*** Opening of Excerpted text ***

Stem cell–delivered anti-EGFR nanobodies localize to and inhibit the growth of glioblastoma.

  • Major finding: Stem cell–delivered anti-EGFR nanobodies localize to and inhibit the growth of glioblastoma.

  • Approach: Anti-EGFR nanobodies were conjugated to imaging modalities or the proapoptotic protein TRAIL.

  • Impact: Nanobodies may improve the treatment of patients with EGFR positive brain tumors.

EGF receptor (EGFR) is amplified or mutated in a large percentage of glioblastoma, but treatment with anti-EGFR monoclonal antibodies has been largely unsuccessful, in part due to the blood–brain barrier. An alternative approach is the use of EGFR-specific nanobodies, which are smaller antibody fragments that consist of only the antigen-targeting domain, provide increased tissue penetration, and have been shown to block EGF binding to EGFR. To further investigate nanobodies as a treatment for glioblastoma, van de Water and colleagues engineered secretable, bivalent versions of EGFR-targeting nanobodies (ENb) and expressed them in neural stem cells (NSC), which specifically migrate to brain tumors and may therefore improve therapeutic delivery. ENbs were efficiently secreted by NSCs and prevented ligand stimulation of EGFR-expressing glioblastoma cells in vitro, thereby inhibiting the activation of downstream signaling and reducing glioblastoma cell viability. ENbs fused to fluorescent or bioluminescent imaging modalities retained the ability to prevent EGFR activation and showed the sustained localization of NSC-secreted ENbs to glioblastoma tumors, in contrast with systemically delivered ENbs that also localized to the liver and kidney, indicating that these fusions may be useful for tumor imaging. Furthermore, NSC-secreted ENbs immunoconjugated to the proapoptotic protein TRAIL diminished cell viability and induced caspasedependent apoptosis in glioblastoma cell lines with varying resistance to TRAIL, suggesting that ENb–TRAIL fusions may target a broad spectrum of tumor cells. Importantly, intratumoral implantation of NSCs expressing ENbs significantly reduced the growth of established intracranial glioblastomas and suppressed the invasion of primary glioblastoma xenograft tumors; expression of ENb–TRAIL augmented these inhibitory effects and further prolonged the survival of tumor-bearing mice. These results support clinical testing of tumor-specific delivery of anti-EGFR nanobodies as a therapeutic approach for the treatment of glioblastoma.

van de Water JA, Bagci-Onder T, Agarwal AS, Wakimoto H, Roovers RC, Zhu Y, et al. Therapeutic stem cells expressing variants of EGFR-specific nanobodies have antitumor effects. Proc Natl Acad Sci U S A 2012;109:16642–7.

*** Close of Excerpted text ***

* Your instructions *
List every author named in the citation that ends the summary on anti-EGFR nanobodies for glioblastoma.

*** Opening of Information provided ***

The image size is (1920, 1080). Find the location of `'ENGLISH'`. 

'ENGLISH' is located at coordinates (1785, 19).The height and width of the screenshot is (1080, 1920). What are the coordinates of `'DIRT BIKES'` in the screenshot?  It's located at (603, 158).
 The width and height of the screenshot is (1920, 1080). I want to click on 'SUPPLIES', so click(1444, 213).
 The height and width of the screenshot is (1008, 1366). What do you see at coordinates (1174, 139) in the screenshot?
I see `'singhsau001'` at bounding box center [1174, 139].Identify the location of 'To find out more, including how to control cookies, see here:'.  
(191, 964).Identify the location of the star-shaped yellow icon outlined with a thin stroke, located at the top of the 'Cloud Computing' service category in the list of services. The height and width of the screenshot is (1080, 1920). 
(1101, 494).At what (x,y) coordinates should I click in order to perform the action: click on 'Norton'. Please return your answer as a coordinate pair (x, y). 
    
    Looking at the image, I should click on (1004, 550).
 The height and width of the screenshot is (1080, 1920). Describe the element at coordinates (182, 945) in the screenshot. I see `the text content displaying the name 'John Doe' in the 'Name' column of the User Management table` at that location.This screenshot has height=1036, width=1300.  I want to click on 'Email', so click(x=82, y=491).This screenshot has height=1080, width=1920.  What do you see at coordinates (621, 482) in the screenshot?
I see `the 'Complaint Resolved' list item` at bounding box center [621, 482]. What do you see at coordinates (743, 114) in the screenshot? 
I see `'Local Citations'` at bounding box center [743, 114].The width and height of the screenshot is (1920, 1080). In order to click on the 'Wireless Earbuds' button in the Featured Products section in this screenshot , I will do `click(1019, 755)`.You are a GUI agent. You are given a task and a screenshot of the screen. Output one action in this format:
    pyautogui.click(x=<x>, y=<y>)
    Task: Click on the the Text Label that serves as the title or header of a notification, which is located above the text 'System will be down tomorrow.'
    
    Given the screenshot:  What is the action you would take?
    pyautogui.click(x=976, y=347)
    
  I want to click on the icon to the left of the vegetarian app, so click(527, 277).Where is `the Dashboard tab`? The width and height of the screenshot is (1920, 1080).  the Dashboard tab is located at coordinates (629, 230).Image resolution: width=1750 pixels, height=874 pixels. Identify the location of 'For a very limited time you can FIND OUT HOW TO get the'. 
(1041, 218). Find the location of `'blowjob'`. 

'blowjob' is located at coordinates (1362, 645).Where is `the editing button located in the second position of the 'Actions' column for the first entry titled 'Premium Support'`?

*** Close of Information provided ***

* Output of the task *
van de Water JA, Bagci-Onder T, Agarwal AS, Wakimoto H, Roovers RC, Zhu Y